There are no reasons, for example, why Saudi Arabia should be more modern and more organised than Nigeria. Yet, that is where Nigerian elite troop into for medical attention, a country ruled by a King with little or no checks on his powers and where the citizens know nothing about voting or elections. How such a dictatorship could have delivered cannot be divorced from a concept and practice of security but not security as conceptualised by rationalists and Realists. It can only be the product of a more holistic sense of security – the state as a care giver.
Saudi Arabia is deliberately used to illustrate this argument just to show the absurdity of the Nigerian situation.
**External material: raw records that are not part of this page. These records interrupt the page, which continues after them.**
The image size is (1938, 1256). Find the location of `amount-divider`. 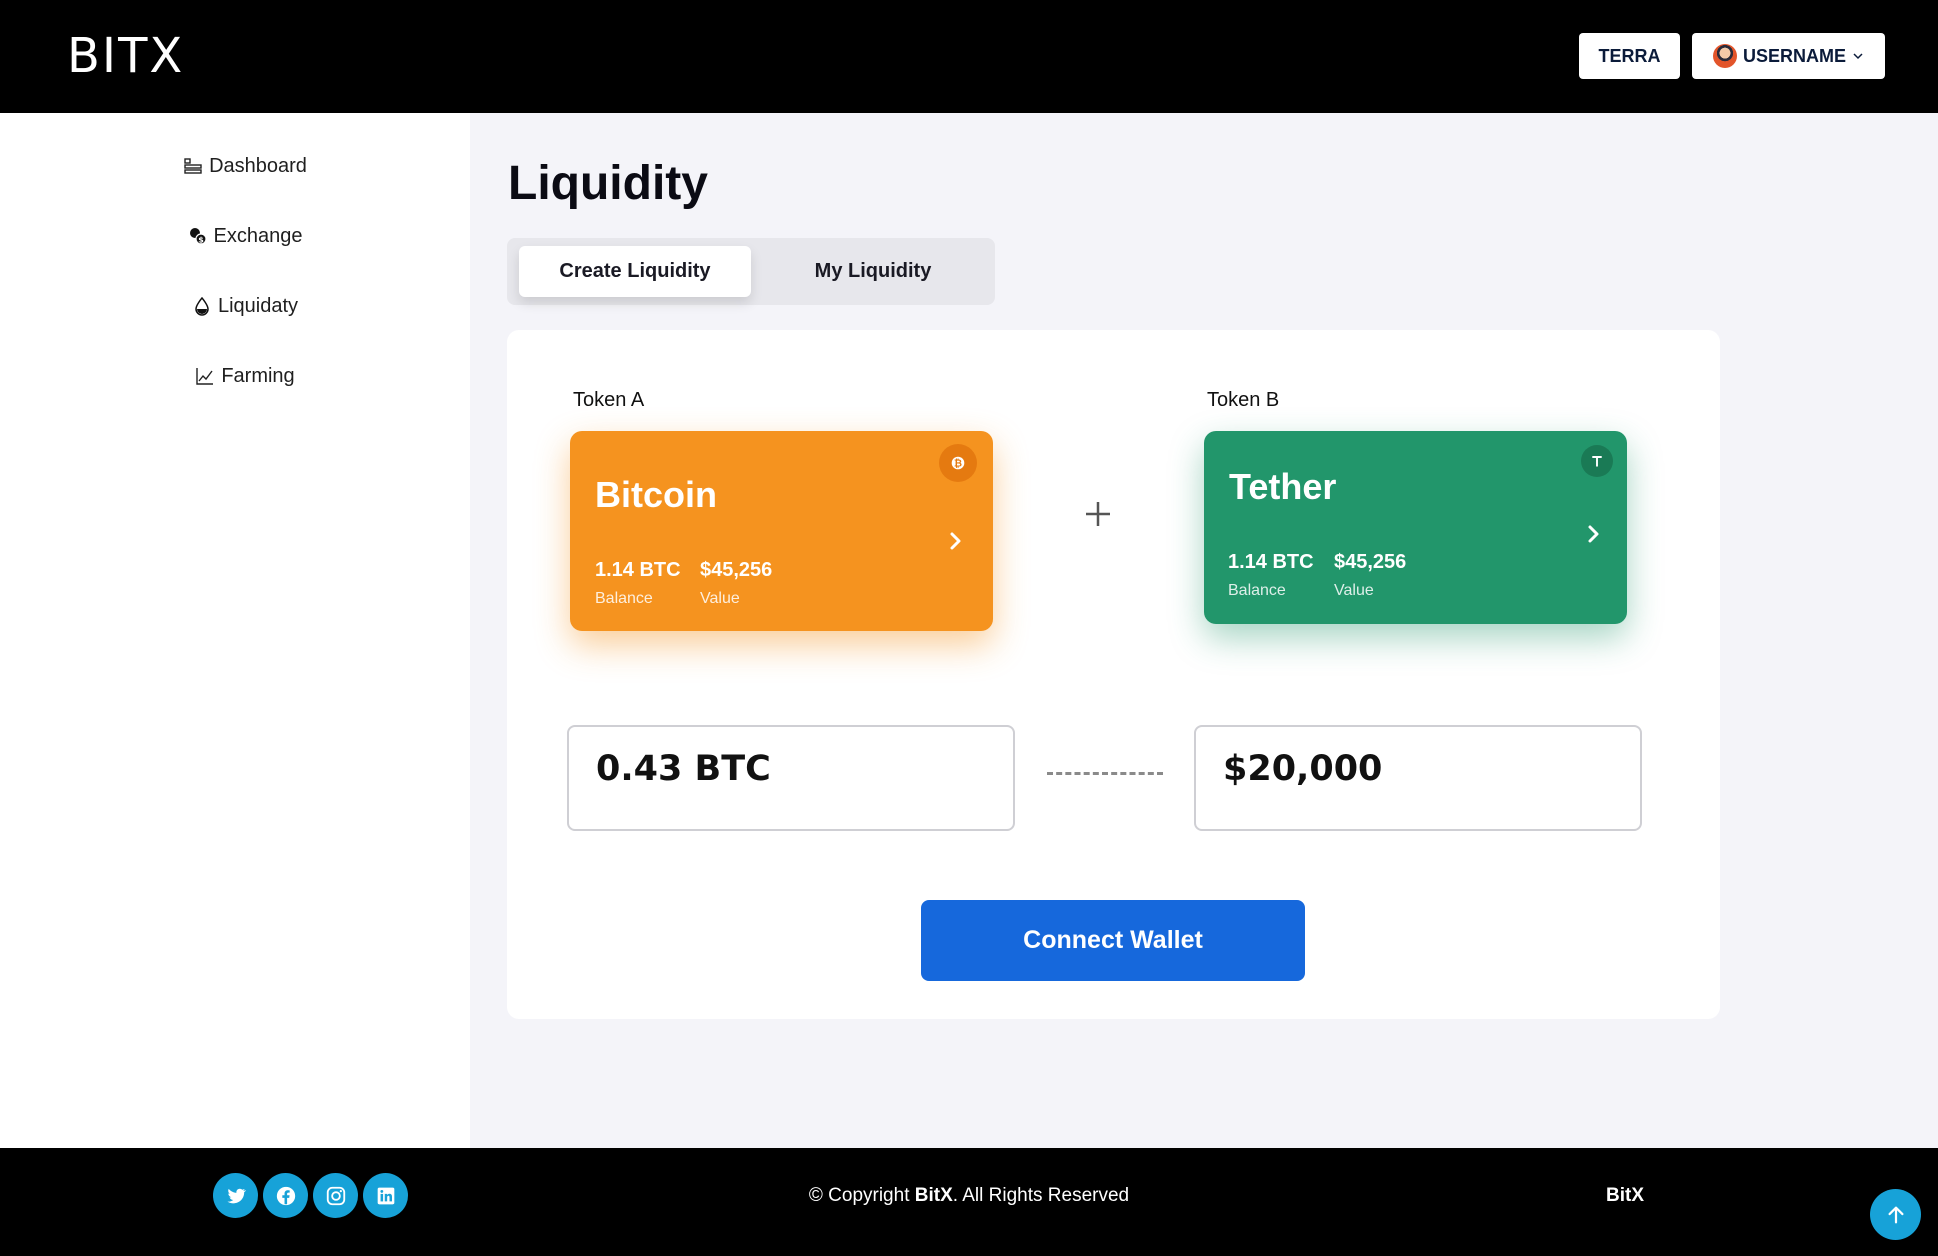

amount-divider is located at coordinates (1105, 774). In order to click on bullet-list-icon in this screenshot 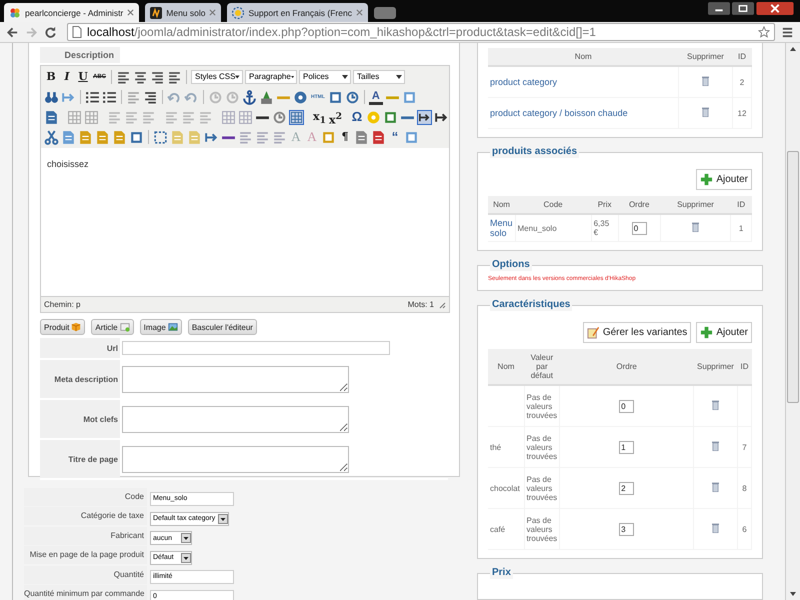, I will do `click(92, 97)`.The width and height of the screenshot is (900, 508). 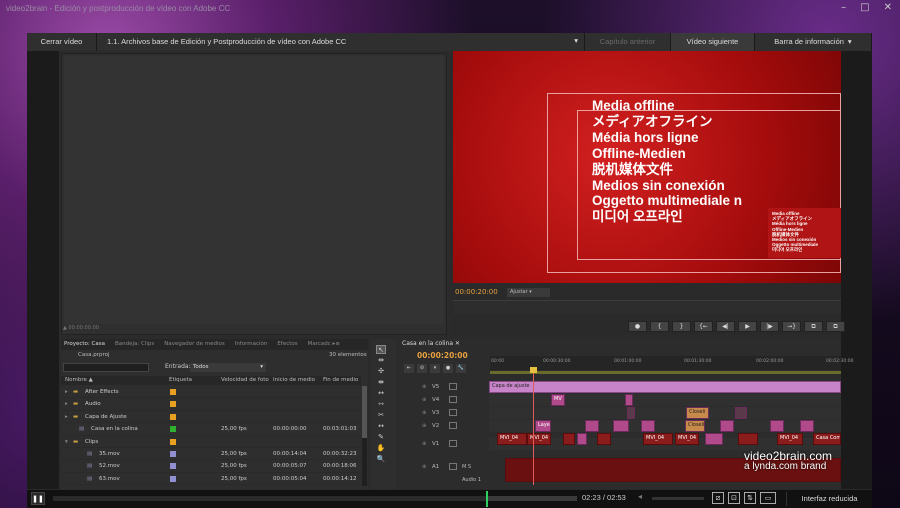 I want to click on transport-button: {←, so click(x=704, y=326).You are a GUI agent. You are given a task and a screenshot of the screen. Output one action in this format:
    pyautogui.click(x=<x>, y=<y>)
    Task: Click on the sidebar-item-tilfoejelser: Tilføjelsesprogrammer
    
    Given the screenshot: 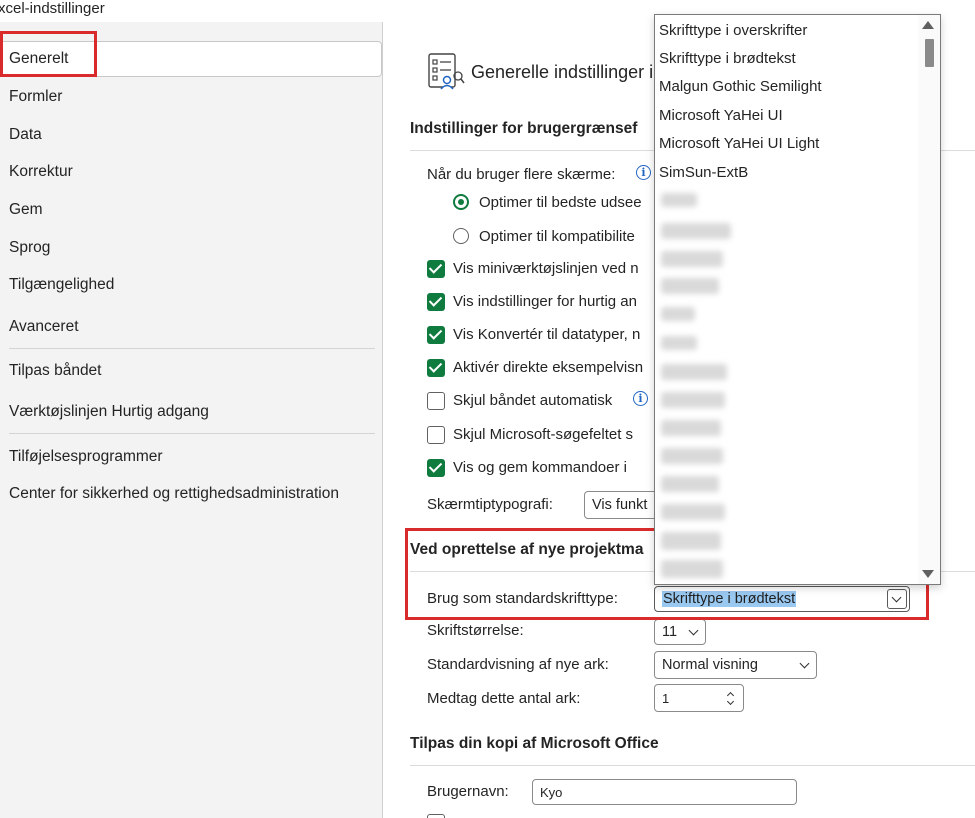 What is the action you would take?
    pyautogui.click(x=191, y=457)
    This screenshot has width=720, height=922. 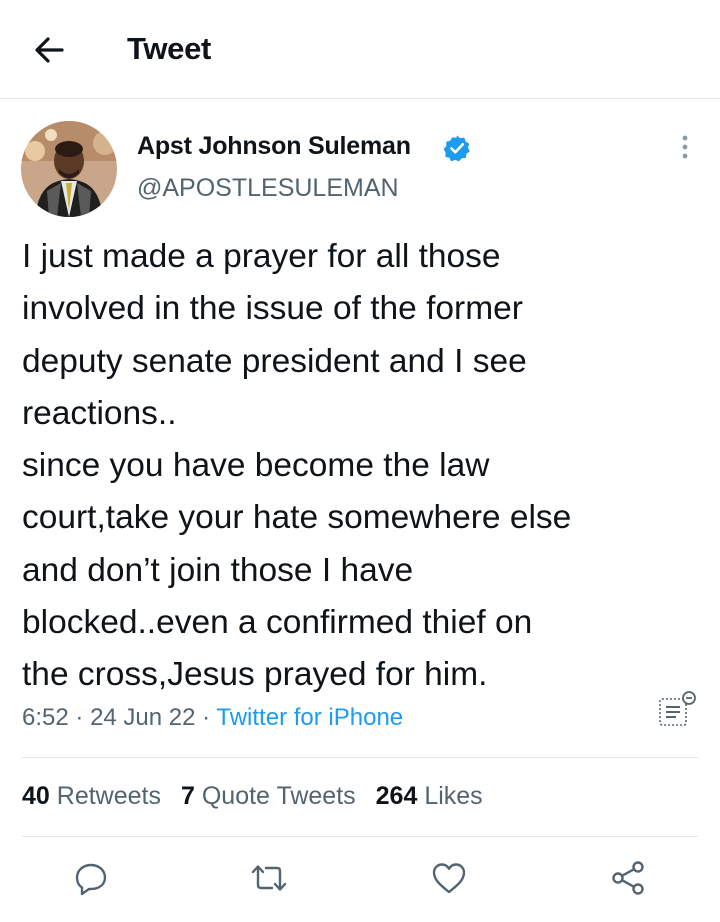 What do you see at coordinates (218, 570) in the screenshot?
I see `tweet-text-line: and don’t join those I have` at bounding box center [218, 570].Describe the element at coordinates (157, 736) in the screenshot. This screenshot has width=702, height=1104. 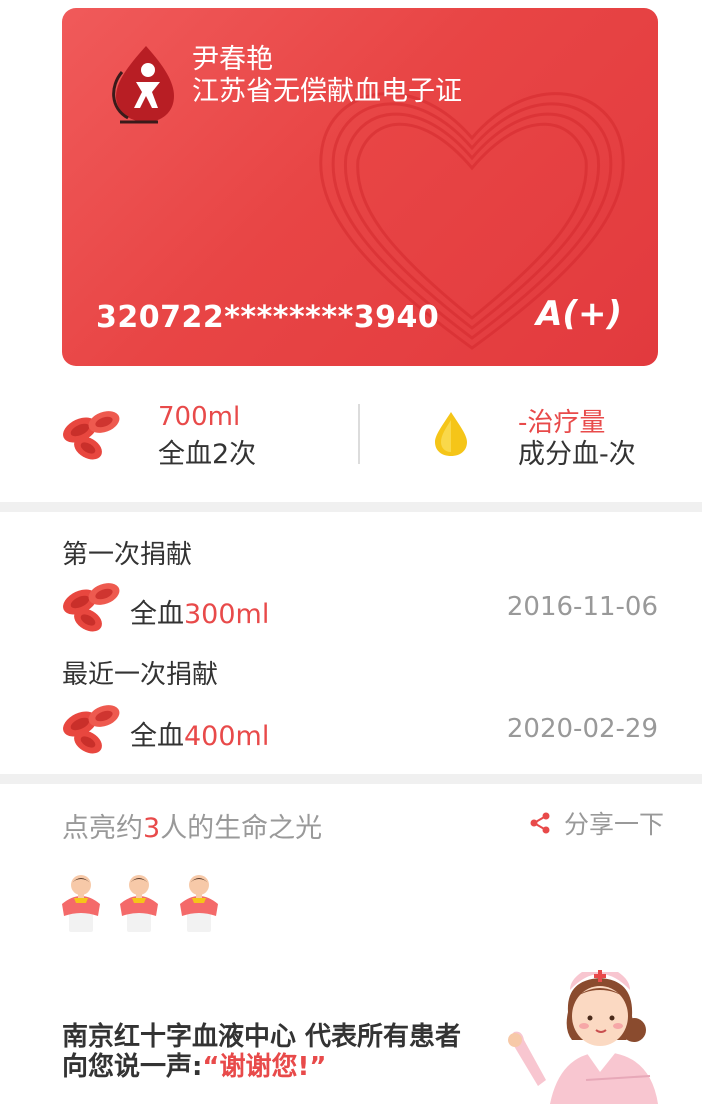
I see `latest-donation-type: 全血` at that location.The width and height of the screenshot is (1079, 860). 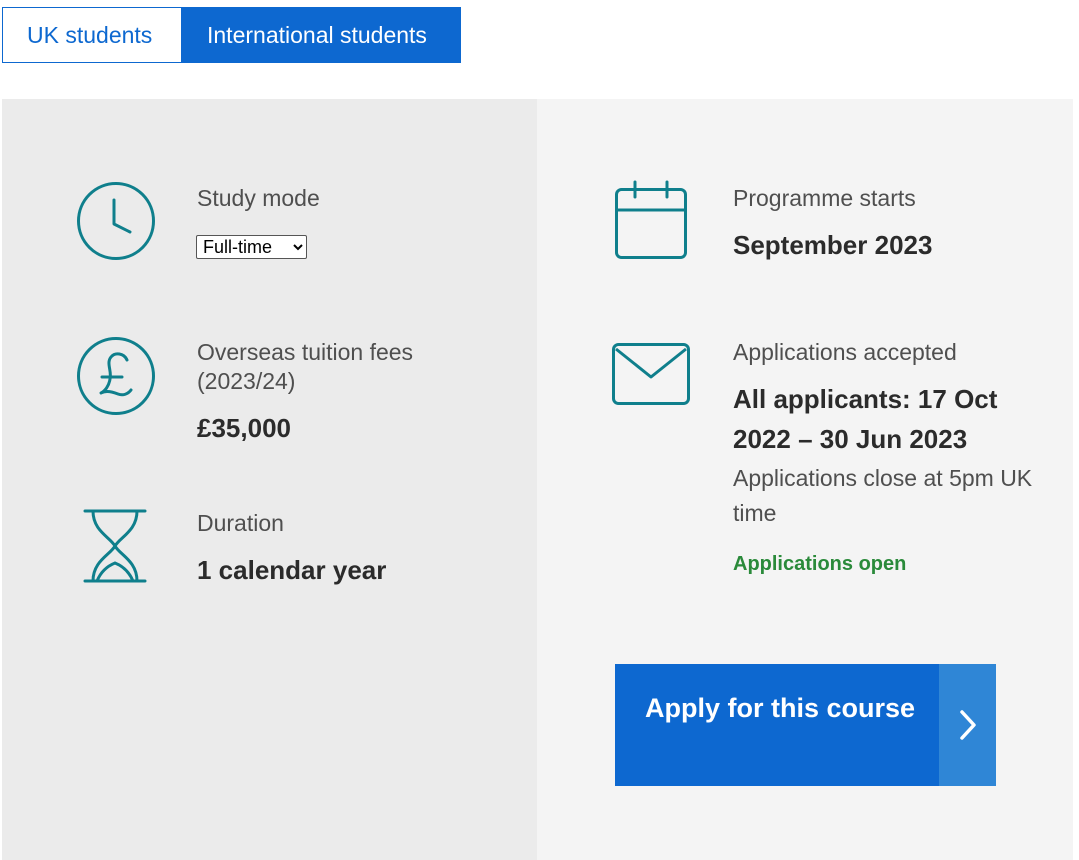 What do you see at coordinates (780, 708) in the screenshot?
I see `apply-button-label: Apply for this course` at bounding box center [780, 708]. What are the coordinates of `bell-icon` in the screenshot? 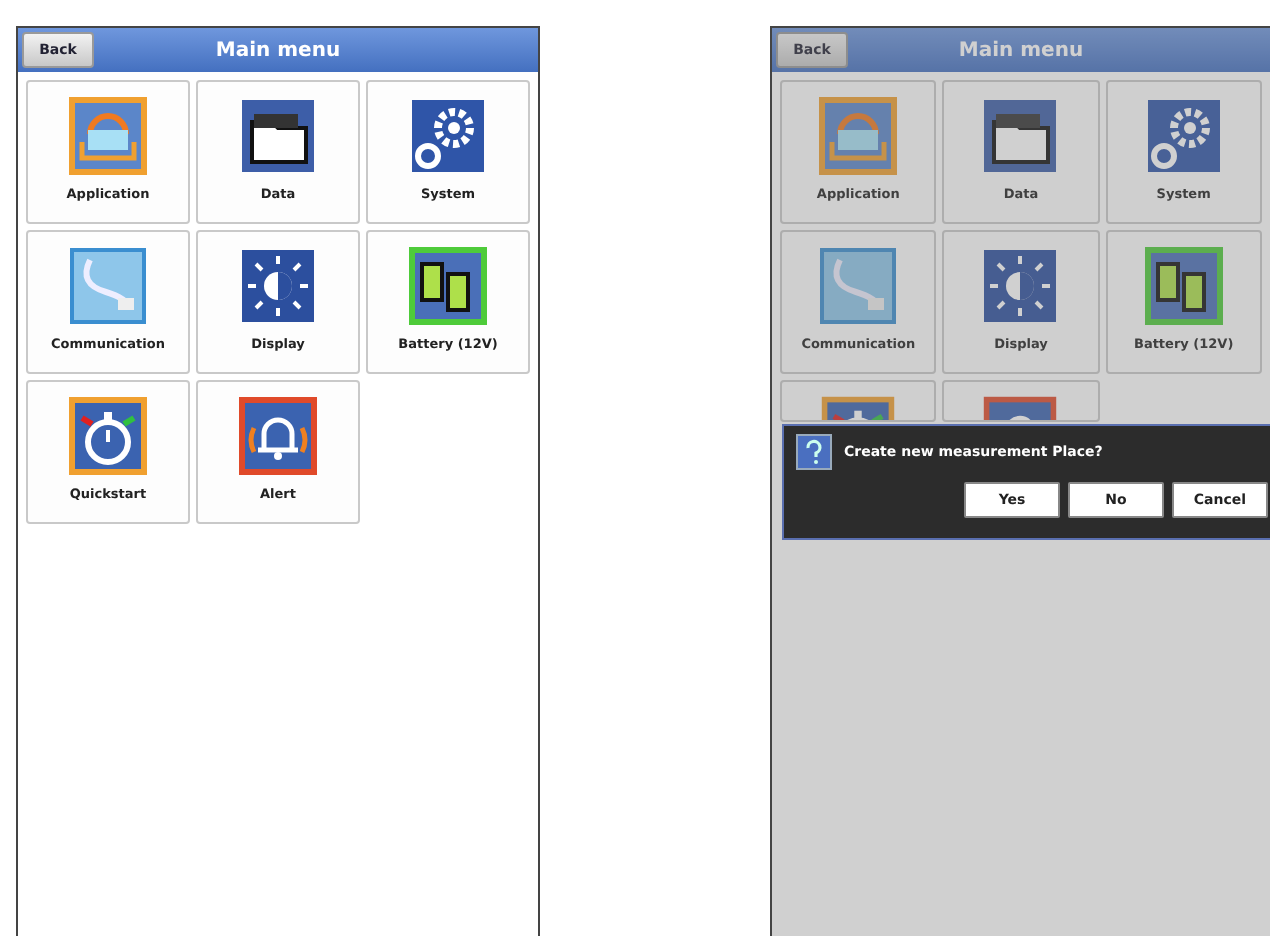 It's located at (278, 436).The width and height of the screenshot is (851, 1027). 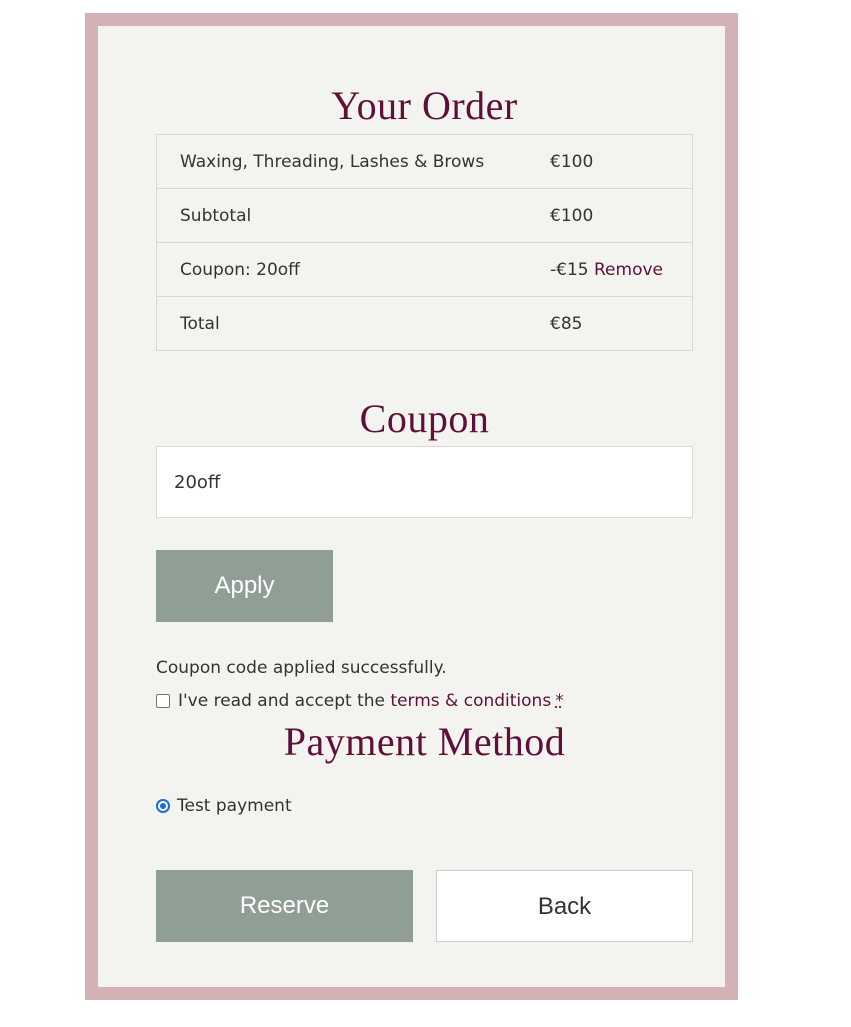 I want to click on table-row: Subtotal €100, so click(x=424, y=216).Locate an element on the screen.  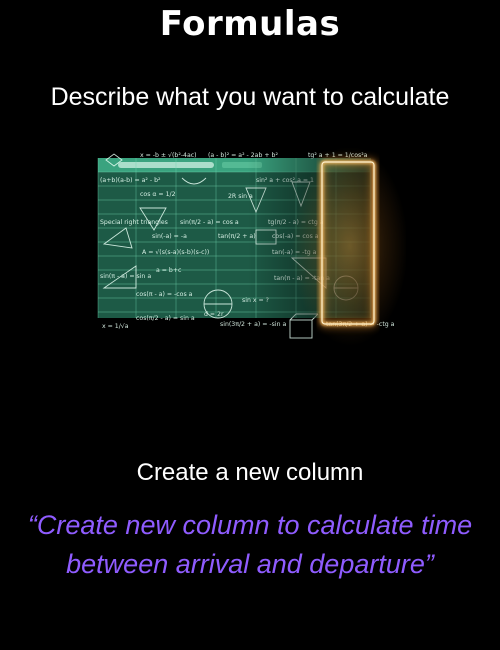
page-subtitle: Describe what you want to calculate is located at coordinates (250, 97).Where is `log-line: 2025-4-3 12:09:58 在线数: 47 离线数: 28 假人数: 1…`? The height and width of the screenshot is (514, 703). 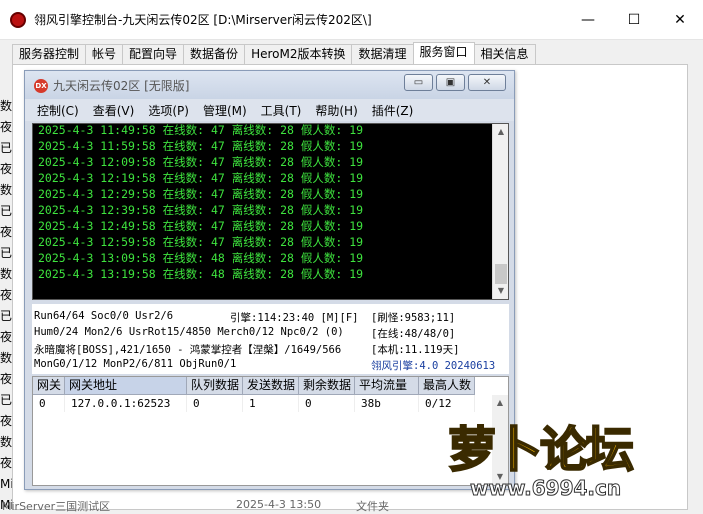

Otherwise, the issue in question is the recurring poser of ‘democracy or development first?’. Beyond Saudi Arabia, countries such as Taiwan, South Korea, Malaysia, to mention a few, have been able to answer that question but not Nigeria. Of course, all these countries now face the challenge of opening up the political space for the modernized men and women now in charge, a realm in which quite a number of them have made progress. In the face of the most severe crisis in its history, it is time the academic study of a concept such as security takes a more inclusive notion of it in Nigeria. When that happens, it should manifest most clearly in the scholarship of the Usman Tars of this world. Great that he has made a move!